McPherson argued Beck, 30, should have no parole eligibility for at least 13 years following the murder of 27-year-old Sayine on Canada Day in 2018.
Three victim impact statements from Sayine’s family were read into the record by Crown prosecutor Jill Andrews.
Cameron’s sister, Stephanie Giroux, said she turned to drugs for a time to cope with her loss, but has since returned to school.
“Cameron wasn’t only my brother – he was my best friend, my rock, my protector, my everything,” read the statement.
Cameron would call her every day. On the day he died, he called her twice.
“He told me he loved me … and always would be there for me, no matter what happened. If anything ever happened to him, [he said to] to never give up in life. Keep pushing myself.”
Giroux stated Cameron will never see his son, who was born about two months after he was killed.
“I’m going to have to explain to my nephew, when he’s older, what his father went through that day,” read the statement. “I want justice for my brother, for his son, for my dad. I will forgive Chad but I will never forget what he did.”
Charged emotions in Fort Resolution
Cameron’s father, Raymond Giroux, said his heart was broken.
“He was my youngest. He’s the only one of my kids that stayed with me,” read the statement. “It’s been lonely since he died. I’ve been drinking since that day.”
Giroux attends church every Sunday. “I pray for my son every day,” his statement read.

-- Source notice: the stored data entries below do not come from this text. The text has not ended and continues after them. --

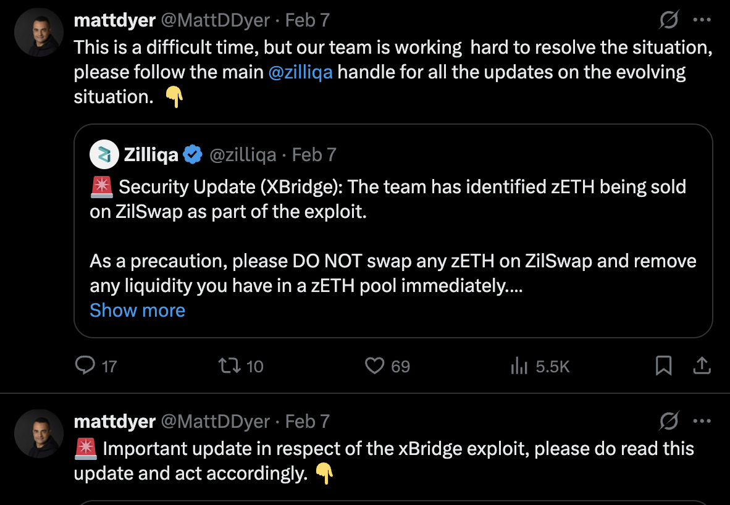Open view analytics showing 5.5K
This screenshot has width=730, height=505.
[x=519, y=367]

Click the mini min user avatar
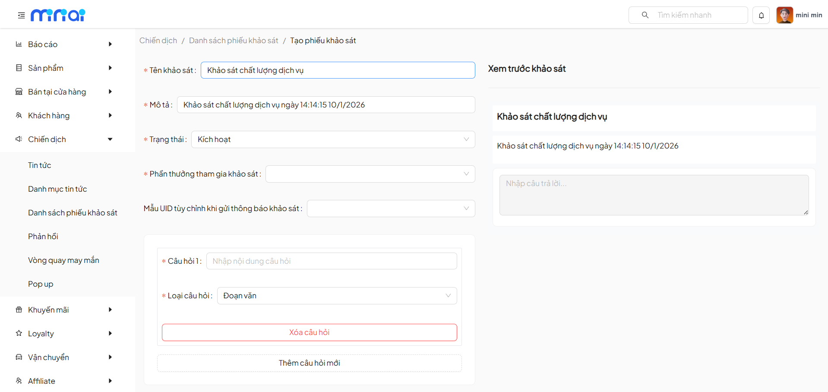click(784, 15)
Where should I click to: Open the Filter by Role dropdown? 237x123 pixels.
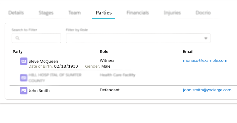click(x=136, y=38)
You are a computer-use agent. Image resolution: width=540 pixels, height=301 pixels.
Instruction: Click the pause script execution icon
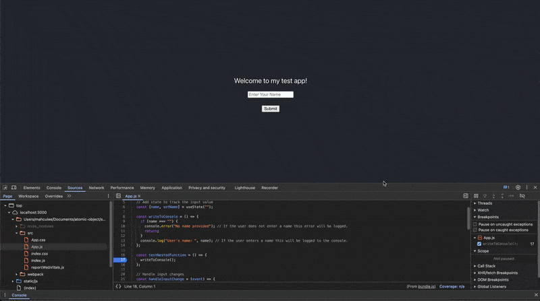[476, 196]
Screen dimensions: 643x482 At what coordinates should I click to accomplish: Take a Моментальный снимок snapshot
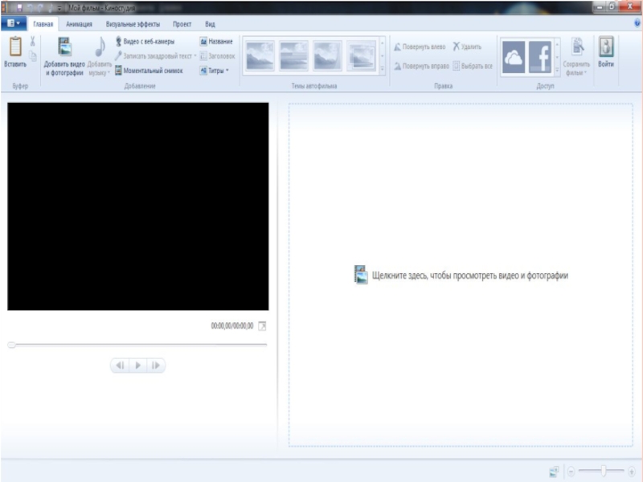click(153, 71)
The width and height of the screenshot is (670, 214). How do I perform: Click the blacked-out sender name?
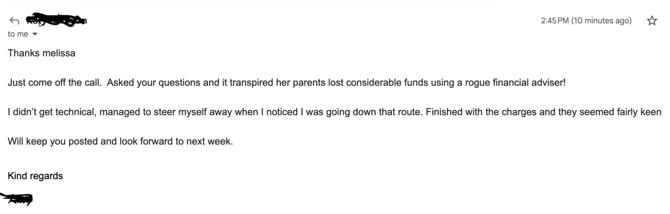click(56, 20)
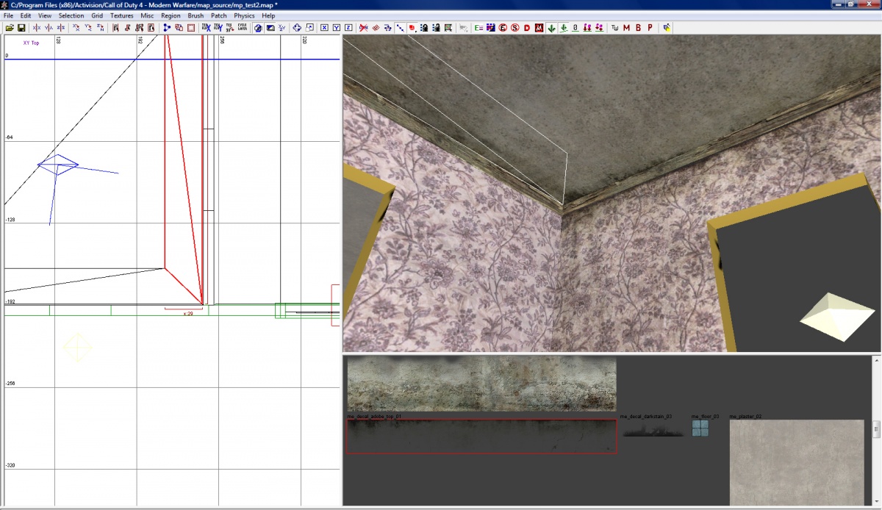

Cameron’s grandfather, Robert Sayine, wrote that the crime had “impacted our whole family” and charged emotions in the community of Fort Resolution.
“This has caused a lot of bad feelings in Resolution. Something like this, an apology doesn’t mean anything,” read the statement of the 78-year-old, a former MLA. “This horrific crime … is not a small thing that happened. This is a horrible thing. To be chopped open with an axe – there’s nothing worse than that.

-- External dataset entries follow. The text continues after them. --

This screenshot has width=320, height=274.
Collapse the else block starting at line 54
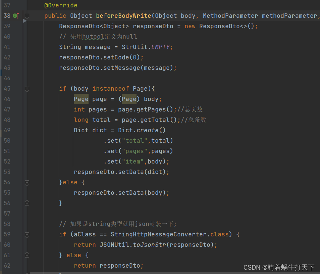click(28, 182)
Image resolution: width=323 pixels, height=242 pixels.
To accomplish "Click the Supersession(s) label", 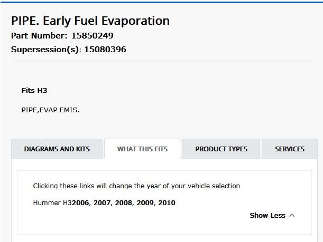I will [45, 50].
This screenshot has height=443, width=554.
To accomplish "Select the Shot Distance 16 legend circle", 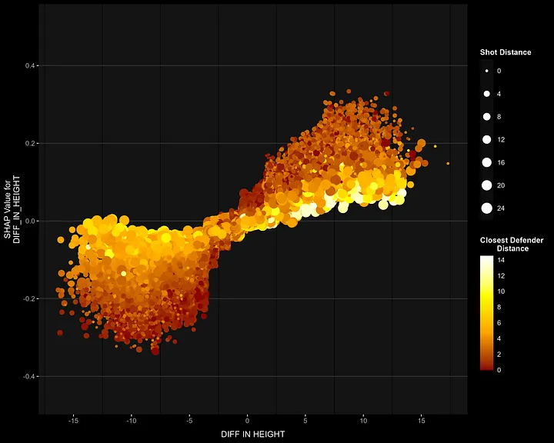I will tap(487, 163).
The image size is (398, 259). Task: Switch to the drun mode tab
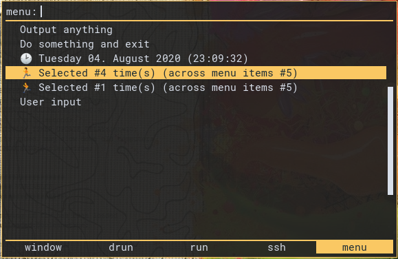tap(121, 247)
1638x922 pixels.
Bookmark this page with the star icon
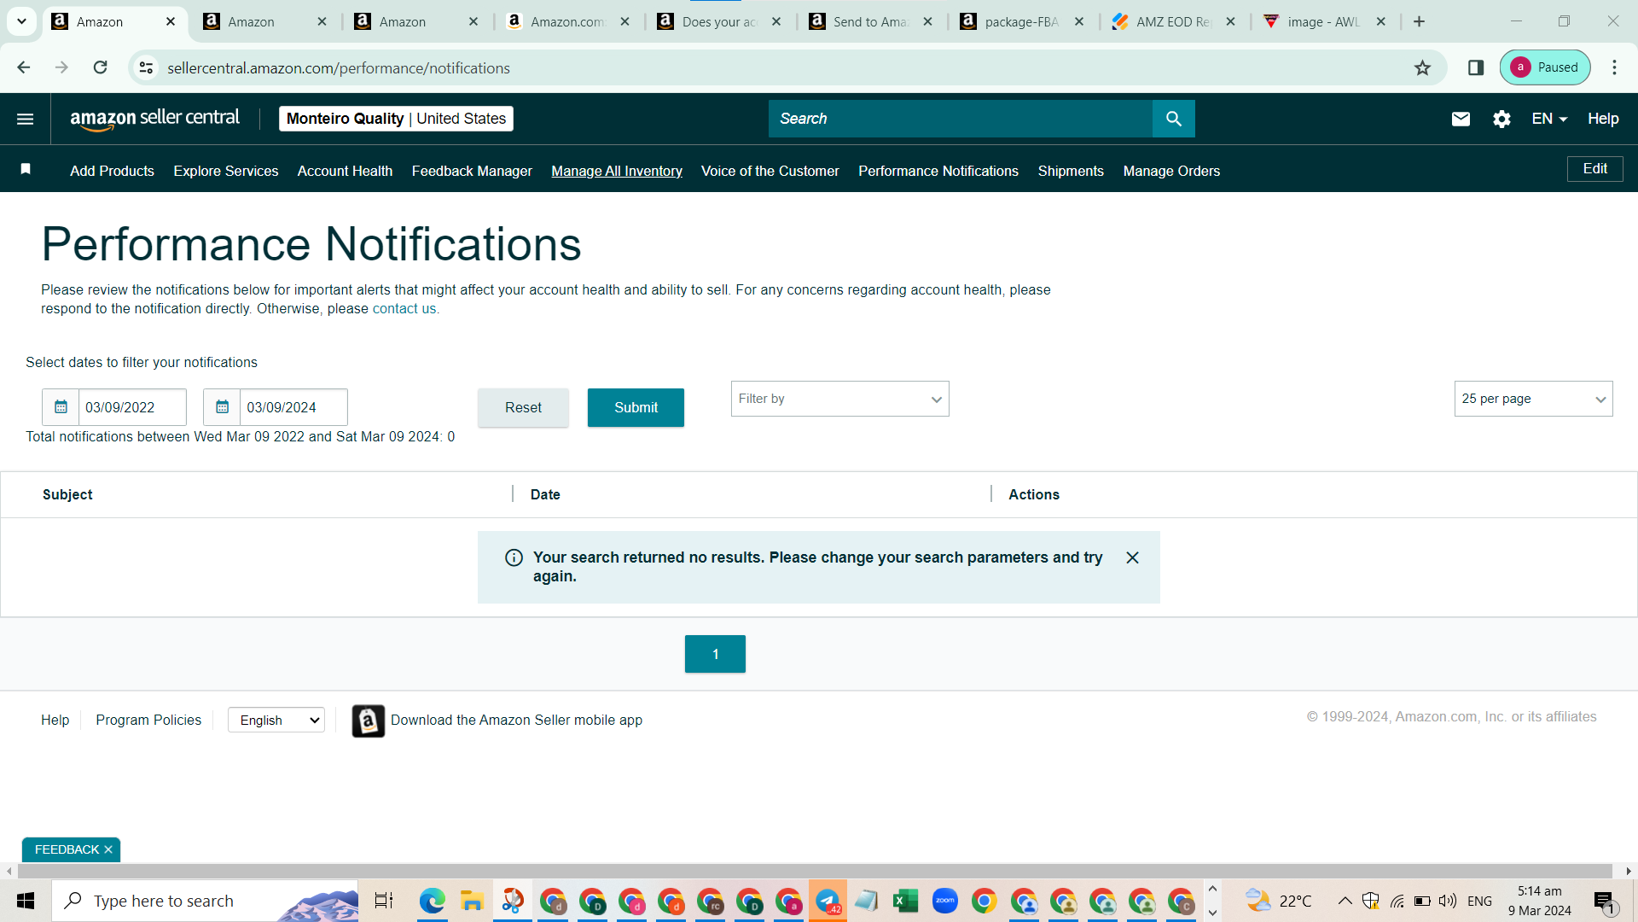(1422, 67)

“I think about what happened every day. My wife wakes up crying at least a couple of times a week.”
The Elder said he worries about the future of the community.
“There are a lot of problems with drugs and alcohol coming into the community. People become addicted, and that’s what caused this whole thing. I worry that the younger generation will be influenced to do the same thing.”
Prosecutor McPherson said alcohol was being consumed by everyone on the day Cameron was murdered.
“But we cannot blame this on alcohol,” he said. “We would not characterize this as the tragedy of alcohol in a smaller community – it should not serve as an excuse.
“This was an axe murder where Mr Beck chose to go and pick up an axe from a wood pile. There’s nothing to suggest that he wasn’t in control of his bodily functions. He was walking and talking coherently, understanding what was happening around him.”
‘All this plays out in my head’
McPherson told the court Beck is Indigenous and the court must consider the “broad systemic and background factors affecting Indigenous people in Canada,” commonly referred to as Gladue factors.
Beck’s birth mother was Gwich’in and his father Caucasian. He was adopted at a very young age and spent much of his youth living with his grandparents.
A pre-sentence report stated Beck had a good upbringing, spending a lot of time on the land.
His grandmother was a residential school survivor who turned to alcohol later in life. Their home became a “party house,” said McPherson, noting Beck moved around a lot and never had steady employment.
Beck has shown cooperation and remorse throughout the proceedings and pleaded guilty to manslaughter, said McPherson.
Beck’s attempt to plead guilty to the lesser charge of manslaughter, however, was rejected by the Crown, resulting in a judge-only trial.
Defence lawyer Peter Harte said Beck deserves the minimum 10-year parole ineligibility. He argued none of the many factors that could justify increasing the length of that ineligibility – such as abuse of power, a gang attack, or targeting of the victim – were involved in this case.
Harte said Beck felt he could not explain himself properly and might break down if asked to speak by the court, which is routine.
He asked his lawyer to read a statement, in which he said he didn’t want to kill his cousin and had only wanted to stop him fighting with their relative, Jason Larocque, whose home they were in.
“Every night that I have been in [jail] I have this on my mind. I can’t sleep because this is all playing out in my head,” read the statement. “I see this again and again, like a video that I can’t control. If I could do something to bring Cameron back – we could have been friends or working together.
“This never should have happened. I don’t know what I can say to Cameron’s family. I can’t bring him back for them. The family hears stories that make me sound like a demon. I really didn’t want to kill him.”
NWT Supreme Court Justice Shannon Smallwood adjourned the hearing and said she would provide her decision on parole eligibility on Thursday afternoon.